In spite of that, leading up to formal budget deliberations, Assembly members have focused an inordinate amount of time prioritizing and discussing pet projects that have questionable public support and will cost in excess of $100 million. I am referring to the Capital Civic Center mega-project which is being estimated at around $75 million and the new City Hall at about $27 million.
Neither project has a firm price tag and it appears that funding for the CCC project, at least, is being cleverly designed to avoid requiring voter approval. The plan is to cobble together a combination of grants from foundations, the Federal government, and the city treasury. Acutely aware that voters have previously declined to provide money for the one of the components of Capital Civic Center, the Juneau Arts and Culture Center (New JACC), the Assembly’s funding strategy eliminates the pesky public from the calculation.
Even if CCC construction funding is finally obtained, it begs the question: what will the annual operating costs be to operate a facility of this size?
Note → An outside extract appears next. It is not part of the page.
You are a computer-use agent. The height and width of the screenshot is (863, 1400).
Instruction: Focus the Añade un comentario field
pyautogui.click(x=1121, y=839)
The inevitable subsidies, which could amount to millions of dollars, are essentially an unfunded mandate that will never receive voter approval.
The city is also considering adding a third project to this list, a new city museum which would be located closer to the cruise docks. According to the museum folks, the current facility is old, too small, and needs to be more accessible.
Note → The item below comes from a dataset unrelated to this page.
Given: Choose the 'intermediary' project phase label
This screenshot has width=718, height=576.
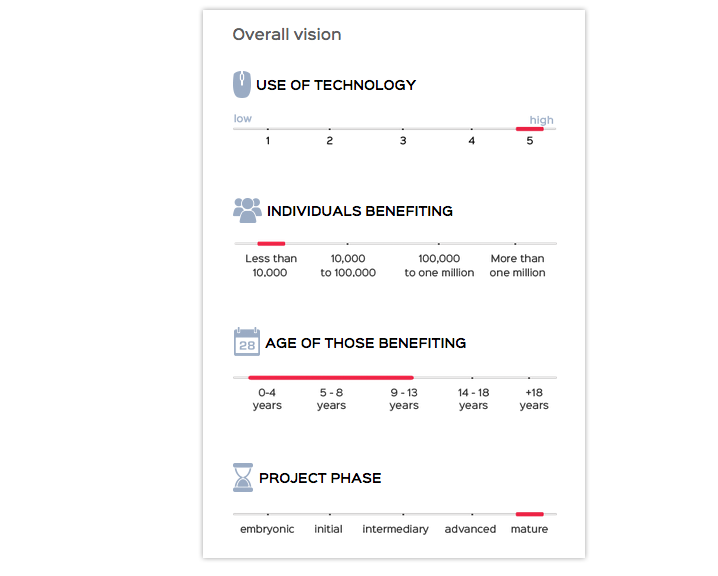Looking at the screenshot, I should point(396,529).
Remember, now, none of these projects have been built, public support and costs are unknown, and yet the Assembly has already appropriated over $8 million to move the first two projects along.
Last week the Assembly tentatively approved eliminating sales tax on food purchases and proposed raising the city sales tax during the summer season from 5% to 6% to partially offset the $6 million hole it created in the budget. This won’t be good news for Juneau seniors who already were exempted from sales tax on food but now would pay a higher sales tax on everything else.
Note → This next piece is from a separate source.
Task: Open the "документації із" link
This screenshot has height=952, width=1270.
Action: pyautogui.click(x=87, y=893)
Which brings me back to the CBJ online budget tool. If it’s possible to balance the budget without raising taxes, why isn’t that the Assembly’s goal instead of adding to the deficit this year and building projects that will increase the deficit even more in the coming years?
If there are enough legitimate online budget submissions, City Finance Director Jeff Rogers says the results will be compiled and shared with the Assembly Finance Committee.
This just might be a good way to send a message to your elected assembly members.
• After retiring as the senior vice president in charge of business banking for Key Bank in Alaska, Win Gruening became a regular Opinion Page columnist for the Juneau Empire. He was born and raised in Juneau and graduated from the U.S. Air Force Academy in 1970. He is involved in various local and statewide organizations. Columns, My Turns and Letters to the Editor represent the view of the author, not the view of the Juneau Empire. Have something to say? Here’s how to submit a My Turn or letter.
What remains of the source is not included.